- **Text section**:
..........
Temperature targets of the Paris Agreement limit global net cumulative emissions to very tight carbon budgets. The possibility to overshoot the budget and offset near-term excess emissions by net-negative emissions is considered economically attractive as it eases near-term mitigation pressure. While potential side effects of carbon removal deployment are discussed extensively, the additional climate risks and the impacts and damages have attracted less attention. We link six models for an integrative analysis of the climatic, environmental and socio-economic consequences of temporarily overshooting a carbon budget consistent with the 1.5 ◦C temperature target along the cause-effect chain from emissions and carbon removals to climate risks and impact. Global climatic indicators such as CO2-concentration and mean temperature closely follow the carbon budget overshoot with mid-century peaks of 50 ppmv and 0.35 ◦C, respectively. Our findings highlight that investigating overshoot scenarios requires temporally and spatially differentiated analysis of climate, environmental and socioeconomic systems. We find persistent and spatially heterogeneous differences in the distribution of carbon across various pools, ocean heat content, sea-level rise as well as economic damages. Moreover, we find that key impacts, including degradation of marine ecosystem, heat wave exposure and economic damages, are more severe in equatorial areas than in higher latitudes, although absolute temperature changes being stronger in higher latitudes. The detrimental effects of a 1.5 ◦C warming and the additional effects due to overshoots are strongest in non-OECD countries (Organization for Economic Cooperation and Development). Constraining the overshoot inflates CO2 prices, thus shifting carbon removal towards early afforestation while reducing the total cumulative deployment only slightly, while mitigation costs increase sharply in developing countries. Thus, scenarios with carbon budget overshoots can reverse global mean temperature increase but imply more persistent and geographically heterogeneous impacts. Overall, the decision about overshooting implies more severe trade-offs between mitigation and impacts in developing countries.
..........
Using the text on carbon budget overshoot, decide whether each statement agrees with it. Answer yes or no and quote the words of the text that decide it. (a) The analysis connects six models. (b) Key impacts such as heat wave exposure are more severe in higher latitudes than in equatorial areas. (c) Constraining the overshoot greatly reduces the total cumulative deployment of carbon removal.

- **Entries shown**:
..........
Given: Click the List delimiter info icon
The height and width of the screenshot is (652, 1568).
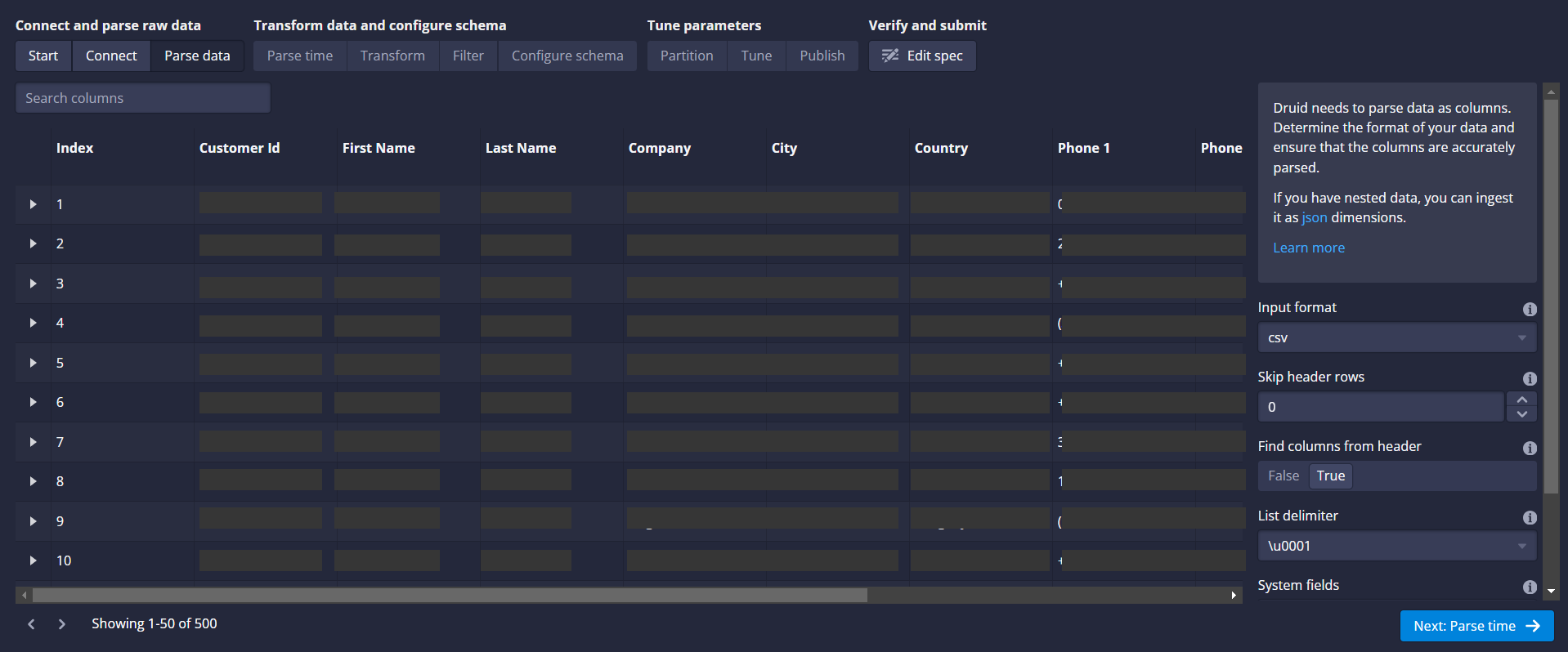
..........
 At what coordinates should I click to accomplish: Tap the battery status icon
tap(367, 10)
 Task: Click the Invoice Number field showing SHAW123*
..........
- **The solution**:
(a) Yes: "We link six models for an integrative analysis"
(b) No: "are more severe in equatorial areas than in higher latitudes"
(c) No: "reducing the total cumulative deployment only slightly"